Does anyone have any documents on this part of the standard? It states that the organization will ensure customer confidentiality on projects and contracts.

I was written up for this one. What is everyone else doing?

Does anyone have any documents on this part of the standard? It states that the organization will ensure customer confidentiality on projects and contracts.

I was written up for this one. What is everyone else doing?

It's always helpful if you provide the exact wording of the auditor's finding, and tell us a little about what you're doing, and what the auditor found that he didn't like.

Okay, let me see if I can get this right. The auditor asked how we assure confidentiality on customer contracts and projects. We do not have a procedure or work instruction that applies to this so the answer was its just implied and information is not shared with other customers or suppliers.

The finding was written up as follows. "There is no evidence that the organization assures confidentiality of customer contracted products and projects."


How do I answer this? Do I need to write something????:confused:

Okay, let me see if I can get this right. The auditor asked how we assure confidentiality on customer contracts and projects. We do not have a procedure or work instruction that applies to this so the answer was its just implied and information is not shared with other customers or suppliers.

The finding was written up as follows. "There is no evidence that the organization assures confidentiality of customer contracted products and projects."


How do I answer this? Do I need to write something????:confused:

What you need is a policy that states that customer information is confidential, and must not be shared with anyone without appropriate bona fides or need to know. Then, if necessary, you might have a written document (a procedure, most likely) that tells how it's accomplished. You should also have evidence of training--that the people who handle customer information understand the policy and procedure.

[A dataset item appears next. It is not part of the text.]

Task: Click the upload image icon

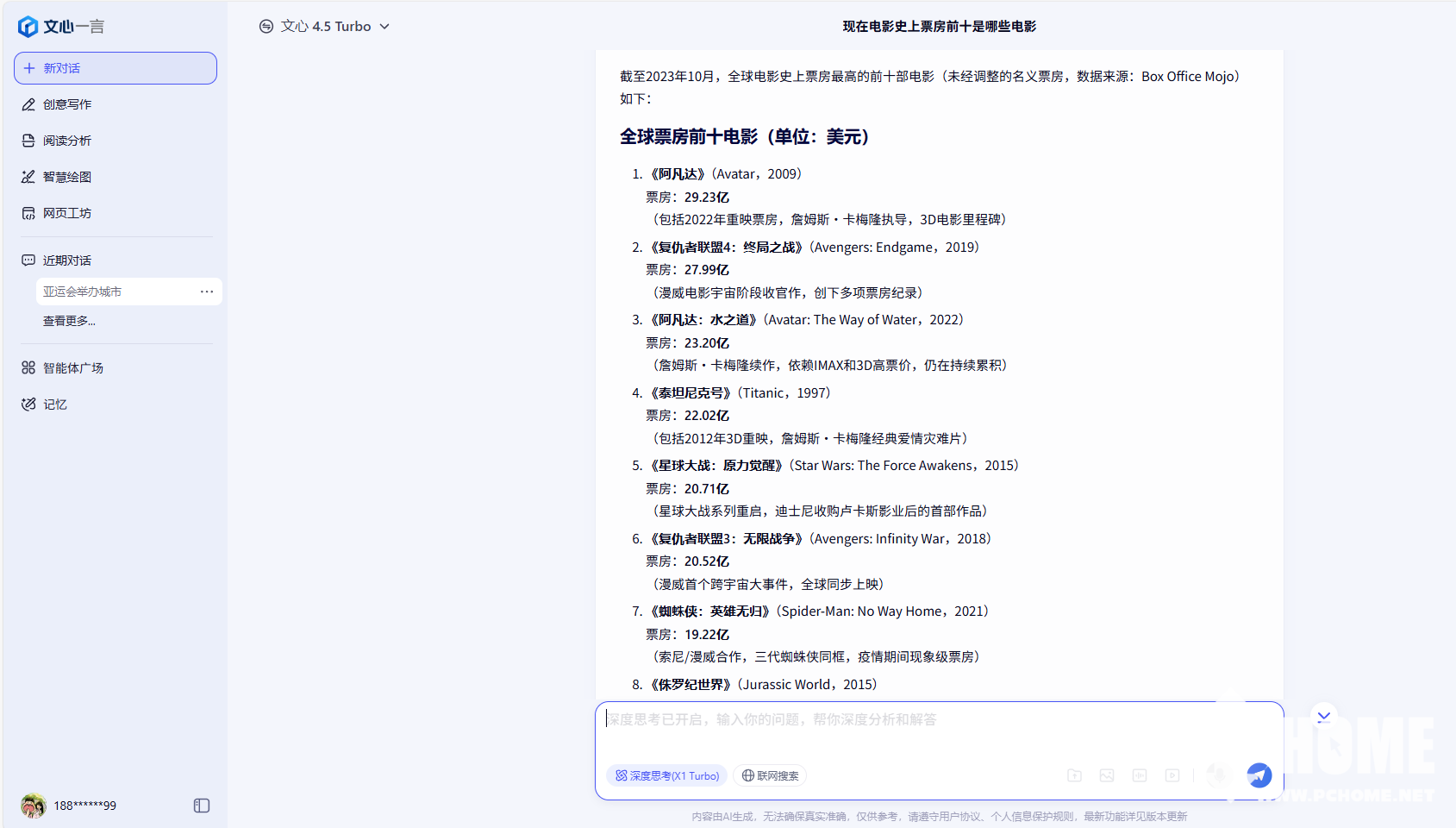Action: pos(1107,775)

UNBELIEVABLE! "AUDITORS GONE WILD" (http://elsmar.com/gif/I%20am%20a%20moron.gif) The inbreeding of auditors has got to stop.:tg:

I don't think so, Sidney. Believe it or not, there may be any number of ignorant individuals in a company who don't understand the concept. Where there's a requirement in the standard, there needs to be some evidence beyond "Don't worry about it, we have it covered" that the requirement has been satisfied.

Jim,

Thanks for your help. It's hard to believe you have to write this stuff down, but I guess we have to do what we have to do.

Check your contract of employment.
Many organizations now include confidentiality as a standard clause in the employees' contracts. If this is the case, and the employees are aware of it, you may not have any further writing to do.

What you need is a policy that states that customer information is confidential, and must not be shared with anyone without appropriate bona fides or need to know. Then, if necessary, you might have a written document (a procedure, most likely) that tells how it's accomplished. You should also have evidence of training--that the people who handle customer information understand the policy and procedure.

I agree. At a minimum, I would inquire as to whether it was understood and practiced. After all, it has to be "ensured." No requirement in the standard can be just assumed. There has to be some basis for it, though there may not be a procedure.